Most enterprises do not retire their SD-WAN when they go all-in on a cloud backbone. They want the branch overlay and the cloud transit fabric to be one routing domain: a store in Ohio reaching a workload in East US 2 should traverse the SD-WAN overlay to the nearest cloud hub, then ride the provider backbone the rest of the way, with routes learned dynamically and failover handled in the data plane. This article walks the full integration on Azure Virtual WAN with a partner SD-WAN appliance in the hub, covers the equivalent AWS Transit Gateway / Cloud WAN Connect pattern, and is opinionated about the parts that bite: BGP loop avoidance, breakout vs backhaul, and sizing the underlay you actually need.
I will use Arista VeloCloud as the concrete partner. As of mid-2026 this matters: new deployments of VMware SD-WAN in Azure Virtual WAN are blocked at the end of June 2026 — existing deployments keep running, but for anything green-field you deploy the arista-velocloud-sdwan managed application instead. The architecture below is identical across the supported connectivity partners (Barracuda, Cisco Catalyst SD-WAN, Versa, HPE Aruba EdgeConnect).
1. SD-WAN vs traditional WAN: what actually changes
Traditional WAN routes packets per-prefix over a fixed circuit. SD-WAN builds an encrypted overlay of tunnels between edge devices and a controller-orchestrated fabric, then makes forwarding decisions per-application on top of that overlay. Three properties drive the cloud integration design:
- Transport independence. An edge device bonds whatever underlays it has — MPLS, broadband, LTE/5G — into one logical overlay. The cloud only ever sees the overlay tunnel(s) terminating on the hub appliance; it does not know or care which physical transport a packet rode.

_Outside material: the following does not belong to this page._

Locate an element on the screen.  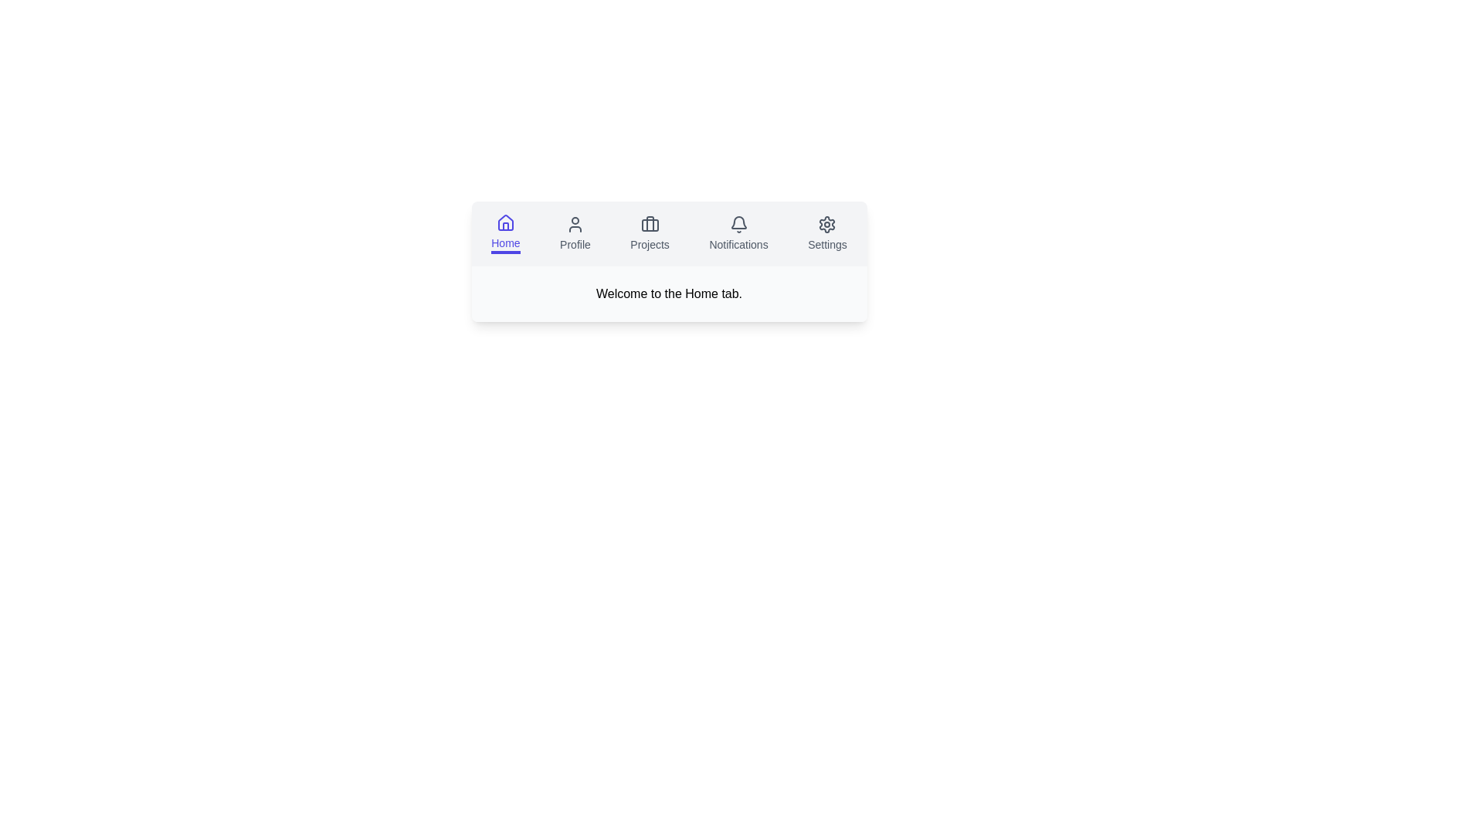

- App-aware steering. The overlay classifies traffic (DSCP, DPI, FQDN) and steers per business intent: Microsoft 365 breaks out locally, ERP backhauls to a regional hub, everything else takes the lowest-loss path. This is the lever you wire into cloud egress policy later.
- Centralized orchestration. A controller (VeloCloud Orchestrator, Cisco vManage/Catalyst Manager, Versa Director) pushes config and certificates. This is what makes zero-touch provisioning of a branch possible, and what you integrate with — not the individual boxes.

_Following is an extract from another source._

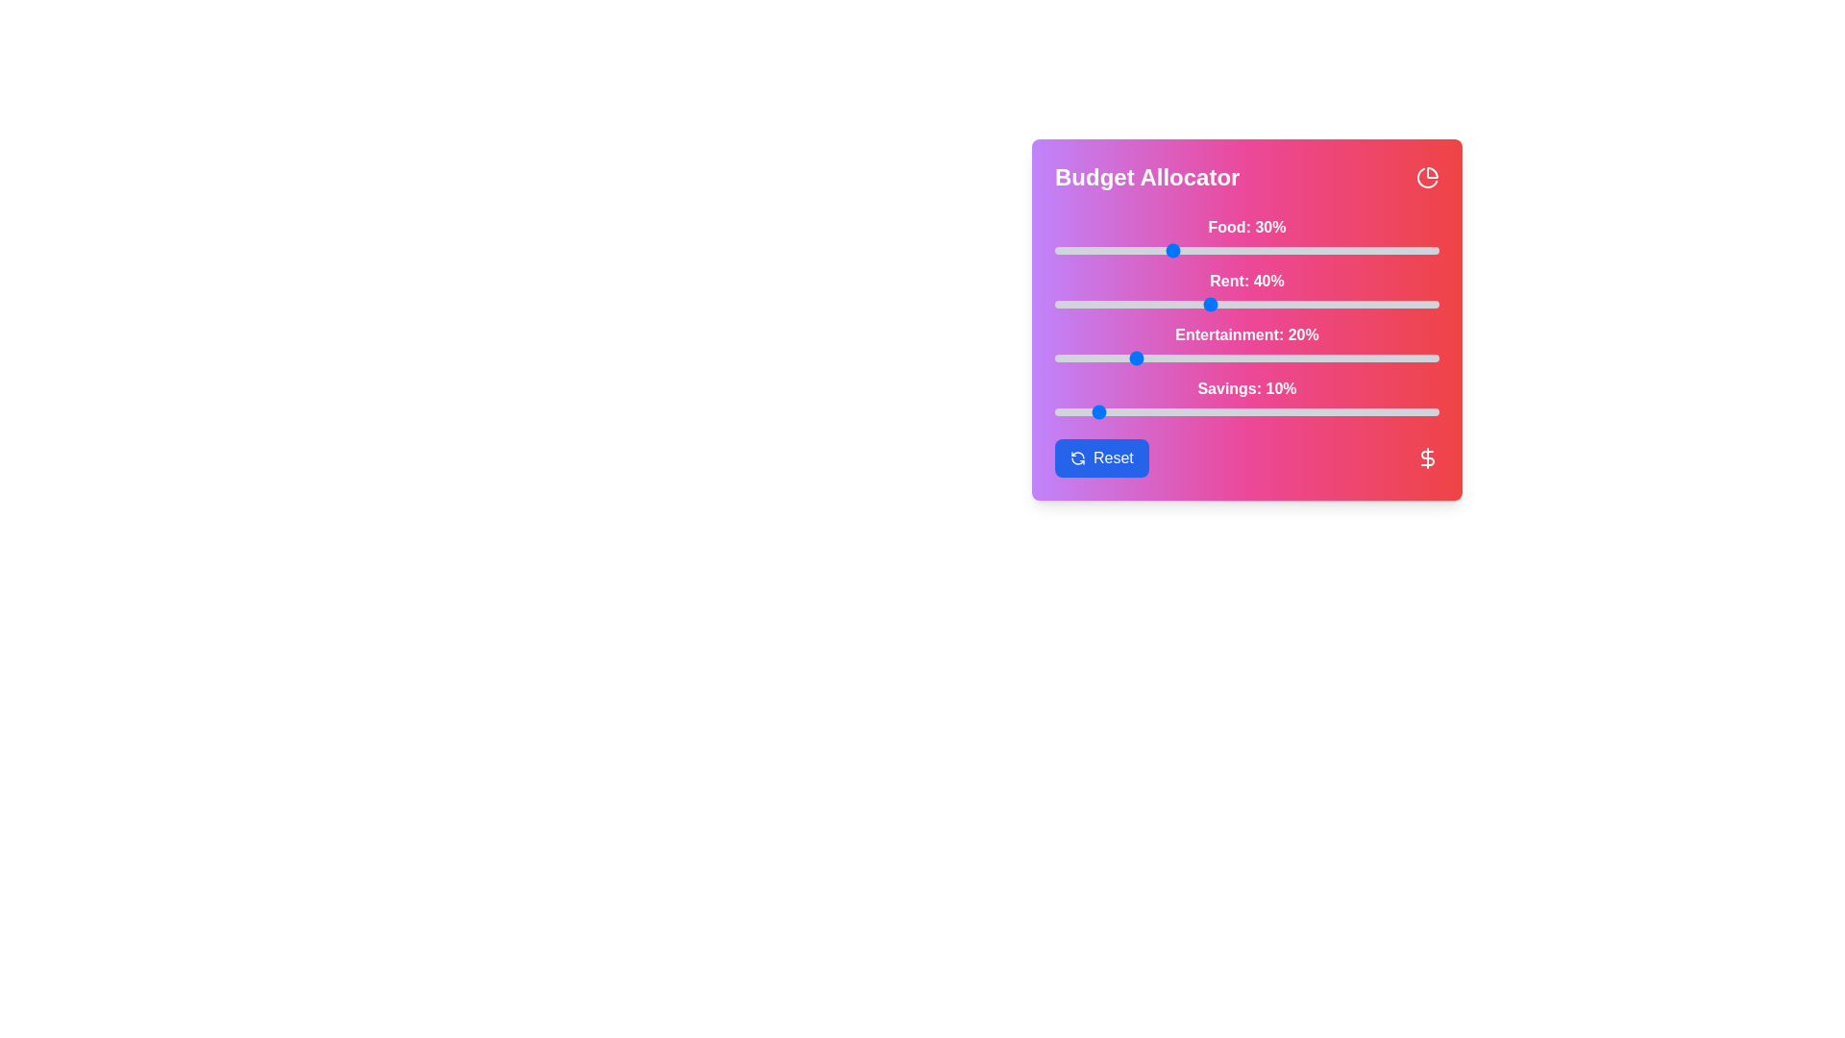 The image size is (1845, 1038). What do you see at coordinates (1068, 303) in the screenshot?
I see `the rent slider` at bounding box center [1068, 303].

The cloud backbone (Azure Virtual WAN, AWS Cloud WAN) is the transit core the overlay plugs into. The win is that branch-to-cloud and branch-to-branch-via-cloud become managed, BGP-driven, and any-to-any, instead of a mesh of point-to-point IPsec tunnels you hand-maintain.
2. Insertion models: NVA in the hub vs native integration
There are two ways to land an SD-WAN overlay into the cloud backbone, and choosing wrong is expensive to undo.

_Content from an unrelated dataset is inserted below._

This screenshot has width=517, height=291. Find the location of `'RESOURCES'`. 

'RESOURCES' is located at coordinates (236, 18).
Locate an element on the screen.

| Model | What it is | When to use |
|---|---|---|
| Partner NVA in the hub | The SD-WAN vendor’s gateway runs inside the managed virtual hub as a first-class appliance, peering with the hub router. | Branches terminate SD-WAN tunnels directly on a cloud-resident gateway; you want vendor parity with on-prem edges and unified orchestration. |
| Native / indirect (NVA in a spoke VNet) | The appliance runs in a normal spoke VNet; it peers with the hub router over BGP or connects via VPN/Connect. | You want full control of the VM, a vendor not in the managed program, or a transitional design. |
On Azure, the managed-NVA-in-hub model is the clean one: the appliance is Availability Zone aware and automatically deployed highly available, it peers with the Virtual WAN hub router and participates in routing decisions like a Microsoft gateway, and you do not create Site, Site-to-Site connection, or P2S resources for branches — the appliance and its orchestrator own that. You still create hub-to-VNet connections for your workloads.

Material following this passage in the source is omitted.